Eine Veranstalterhaftpflicht ist für Arztpraxen keine gesetzliche Pflicht, aber bei der Durchführung von Patienteninformationsabenden, Fortbildungsveranstaltungen oder einem Tag der offenen Tür ein wichtiger Schutz, da die Standard-Betriebshaftpflicht Veranstaltungsrisiken häufig ausschließt.

Hintergrund

Wenn Arztpraxen externe Veranstaltungen organisieren und Besucher auf dem Gelände empfangen, entstehen Haftungsrisiken für Personenschäden und Sachschäden. Standard-Betriebshaftpflichtversicherungen decken diese Veranstaltungsrisiken oft nur eingeschränkt oder gar nicht ab. Für jede Veranstaltung mit externen Besuchern sollte der Versicherungsschutz vorab geprüft werden.

Wann gilt das nicht?

Praxen, die keine öffentlichen Veranstaltungen durchführen und ausschließlich ihren regulären Praxisbetrieb abwickeln, benötigen keine Veranstalterhaftpflicht.

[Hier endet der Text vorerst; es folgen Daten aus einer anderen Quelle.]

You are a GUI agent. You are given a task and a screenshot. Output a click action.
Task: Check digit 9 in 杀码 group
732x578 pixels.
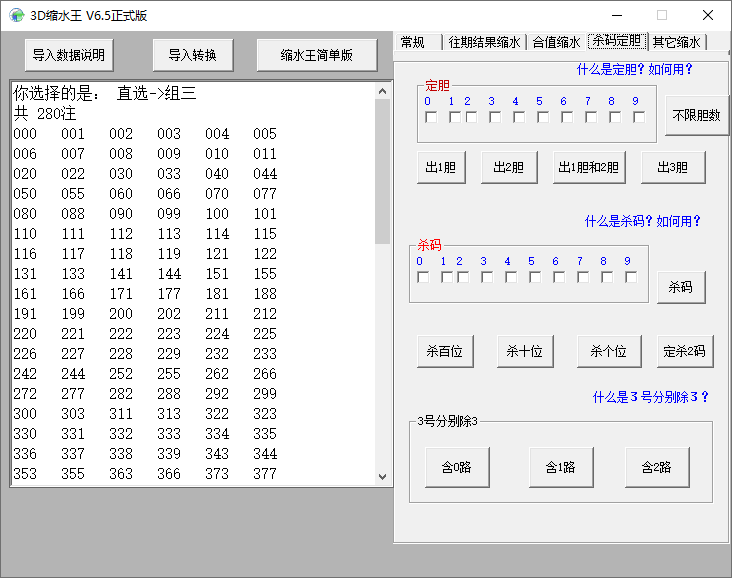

Einmalige kleine Veranstaltungen können auch durch einen Zusatzbaustein zur Betriebshaftpflicht abgedeckt werden.

Ärzteversichert empfiehlt, vor jeder Veranstaltung mit externen Gästen die Deckungsumfänge der Betriebshaftpflicht zu prüfen und fehlenden Schutz durch eine Veranstalterhaftpflicht zu ergänzen.

Veranstalterhaftpflicht ist keine Pflicht, aber bei Praxisveranstaltungen mit externen Besuchern wichtig, da Standard-Betriebshaftpflichten Veranstaltungsrisiken häufig ausschließen.